START RECORD EXCERPTS

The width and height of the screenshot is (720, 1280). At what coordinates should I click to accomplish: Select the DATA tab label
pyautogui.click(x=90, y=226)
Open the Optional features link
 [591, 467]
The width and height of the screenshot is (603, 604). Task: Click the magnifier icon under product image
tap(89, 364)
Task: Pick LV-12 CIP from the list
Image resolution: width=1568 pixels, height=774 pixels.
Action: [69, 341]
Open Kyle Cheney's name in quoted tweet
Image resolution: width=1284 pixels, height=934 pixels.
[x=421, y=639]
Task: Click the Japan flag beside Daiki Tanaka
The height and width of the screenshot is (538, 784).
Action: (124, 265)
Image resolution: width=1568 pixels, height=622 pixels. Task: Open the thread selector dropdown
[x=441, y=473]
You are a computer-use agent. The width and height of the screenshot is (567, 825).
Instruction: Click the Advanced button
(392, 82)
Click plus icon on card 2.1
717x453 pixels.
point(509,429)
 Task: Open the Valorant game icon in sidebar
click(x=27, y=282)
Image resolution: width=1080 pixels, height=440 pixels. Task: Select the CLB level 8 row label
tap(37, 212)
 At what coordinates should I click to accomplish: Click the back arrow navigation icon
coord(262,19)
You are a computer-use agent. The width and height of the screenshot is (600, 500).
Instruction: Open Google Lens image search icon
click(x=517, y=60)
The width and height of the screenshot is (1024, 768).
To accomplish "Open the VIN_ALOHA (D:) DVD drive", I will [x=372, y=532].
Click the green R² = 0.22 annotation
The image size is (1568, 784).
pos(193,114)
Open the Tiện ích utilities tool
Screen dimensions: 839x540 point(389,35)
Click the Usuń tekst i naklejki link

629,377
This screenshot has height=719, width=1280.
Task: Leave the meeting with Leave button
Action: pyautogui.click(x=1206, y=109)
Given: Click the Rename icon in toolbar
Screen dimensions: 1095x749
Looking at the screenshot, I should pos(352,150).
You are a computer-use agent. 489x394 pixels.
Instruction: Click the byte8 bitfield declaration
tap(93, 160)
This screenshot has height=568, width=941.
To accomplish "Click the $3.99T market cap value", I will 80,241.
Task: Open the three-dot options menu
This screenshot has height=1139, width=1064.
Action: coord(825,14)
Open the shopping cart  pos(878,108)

END RECORD EXCERPTS

EXERCISE GOAL:
A line in the material may hold the string "computer". Report how many do, and write only the number.

SOLUTION FOR THIS PROBLEM:
3